Using PerformancePoint Server Monitoring and Analysis components, CMS embedded all scorecards, dashboards, and reports into SharePoint. Mariner, CMS’s consulting partner, designed a metrics repository using a relational database and cube. The repository pulls data from CMS’s data warehouse, Excel spreadsheets, departmental and organizational systems and more.
Implementing the PerformancePoint Server solution not only helped CMS manage and access its data more effectively, it pushed the district to re-evaluate the way it captured data. While CMS was clear on the metrics it needed to measure performance towards goals, it didn’t always have the business processes in place to collect the data. “For example, the Board wanted to know how often school buses arrived on time,” explains Fitzgerald. “But we discovered that CMS surveys buses one week a year – and only 15% of schools complete the surveys. Departments are now working to develop a much more consistent, defined process for reporting data.”
KPIs tie back to the objectives outlined in the district’s 2010 plan – and are measured at different points throughout the year. For example, end-of-grade test scores are done once a year, while other KPIs – such as school audits – are measured on a semester or quarter basis. CMS even monitors a few KPIs daily, such as emergency work order response time.
Perhaps some of the most helpful KPIs that CMS measures are proficiency gap KPIs that apply to all end-of-grade test scores in reading, math, writing, and science. These KPIs allow CMS to compare scores based on economic and ethnic disparity – and analyze gaps in a number of ways. “With PerformancePoint Server, we can view the gap between Hispanic kids in free and reduced lunch programs and those Hispanic kids that live in affluent areas,” says Raymond. “Or we can see how the end-of-grade reading test scores compare for kids overall in the district to those at FOCUS schools, which serve kids who need individual attention and extra support.”

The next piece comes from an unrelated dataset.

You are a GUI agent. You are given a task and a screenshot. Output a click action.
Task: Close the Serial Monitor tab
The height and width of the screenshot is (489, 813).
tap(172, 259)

One of the most helpful tools PerformancePoint Server delivers is a progress indicator that maps to the 2010 CMS strategic goals. “CMS has a visual map of whether it will meet, exceed, or fall short of goals based on the current trend,” says Fitzgerald. “An indicator can be red even though it’s meeting the goal this year. It means the trend is trailing way from the target – so that by 2010, there’ll be a shortfall. It’s a good reminder to always keep your eye on the ball.”
Using the performance management dashboard, CMS can now ask the really hard questions that drive student achievement. Collaborating and working together to improve performance becomes a way of life for all of the stakeholders, and progress indicators in the dashboards enable everyone to work together to achieve the goals spelled out in the 2010 plan. Furthermore, consistency and trust in the data lead to greater credibility of the improvement efforts and those leading the initiative.
Microsoft BI Earns Top Grade
CMS is already experiencing many benefits as a result of its Microsoft BI implementation. Raymond estimates his that staff will spend 45% less time dealing with data requests and therefore can devote more time to other valuable activities.
“We’re going to be driving better decisions with our richer data,” continues Raymond. “We are on the leading edge in education. We’re using data to drive better decisions and create policy – increasing transparency and pushing ourselves to do more for our kids. Because we’re seeing how we’re performing in real time, we can make adjustments as we go and ensure student success.”